Jesus, Mary, Adam, and Eve are all characters in Sarah Michelson/Richard Maxwell’s cult of Devotion, opening February 17 in the McGuire Theater. Richard Maxwell wrote the text for this “narrative ballet” and then Sarah Michelson took over. Canonical figures of modern dance peek through: Twyla Tharp (with Philip Glass’ music from her In the Upper Room joining the original score), Merce Cunningham; “and what gloriously severe dancing it is,” said the New York Times. The ambitious athleticism of the dancing has kept more than one reviewer in suspense; there is much at stake in this choreography, like the most difficult of figure skating jumps. Devotion‘s text, narrated in New York by Sarah Michelson, like William Blake evokes both the tone of a scripture and a pointed vulnerability.

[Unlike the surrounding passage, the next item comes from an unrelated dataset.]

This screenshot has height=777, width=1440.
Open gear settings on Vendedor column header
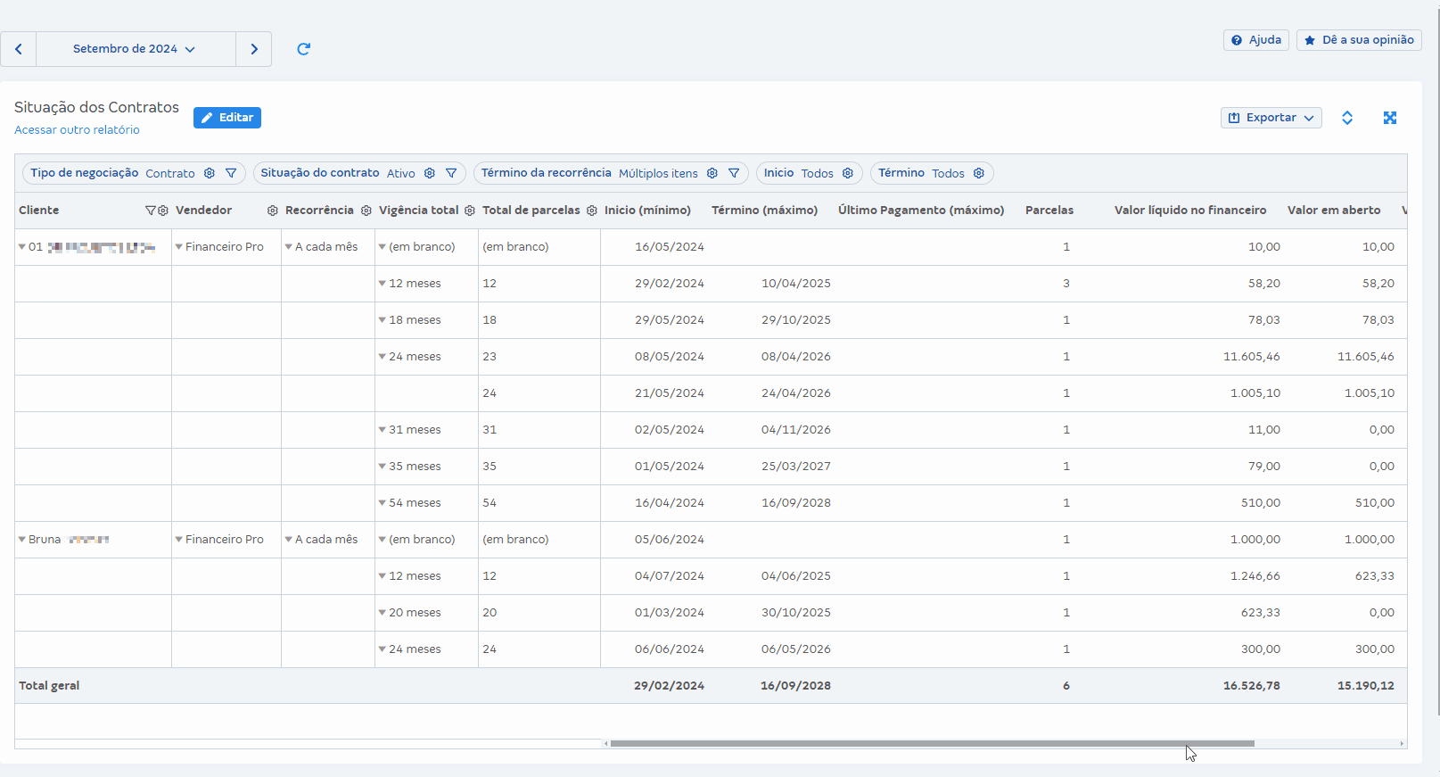(272, 211)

Let’s pause here to mention that the two-week run of Devotion at the Kitchen last month was severely sold-out, with lines around the block steadily growing as buzz spread. Visual artists, curators, composers, gallery owners, critics, and downtown theater innovators were all there, mixing together as rarely happens in NYC, to witness this coming together of two of the most iconoclastic purveyors of contemporary dance and theater right now.
Let’s pause here also to state that while each Walker dance performance this season is unique in its own way, Sarah Michelson’s Devotion is the piece to see if you are most interested in what’s happening (and what’s happened) in the New York downtown dance scene. In other words, it’s more than fair to call this cutting-edge work (see again the art21 blog where artist Marissa Perel said that Michelson “pretty much defined what is cool. Period” ?) not only for dance, but in theater; par exemple, Jim Fletcher, Devotion‘s Adam, is also the star of (Walker-commissioned in 2006) Gatz, which finally made it to NYC last year and which the New York Times said was “The most remarkable achievement in theater not only of this year but also of this decade (which, gee, means this century too).”
Devotion will surely be one of the most remarkable achievements in dance this year. Sarah Michelson! We missed you so.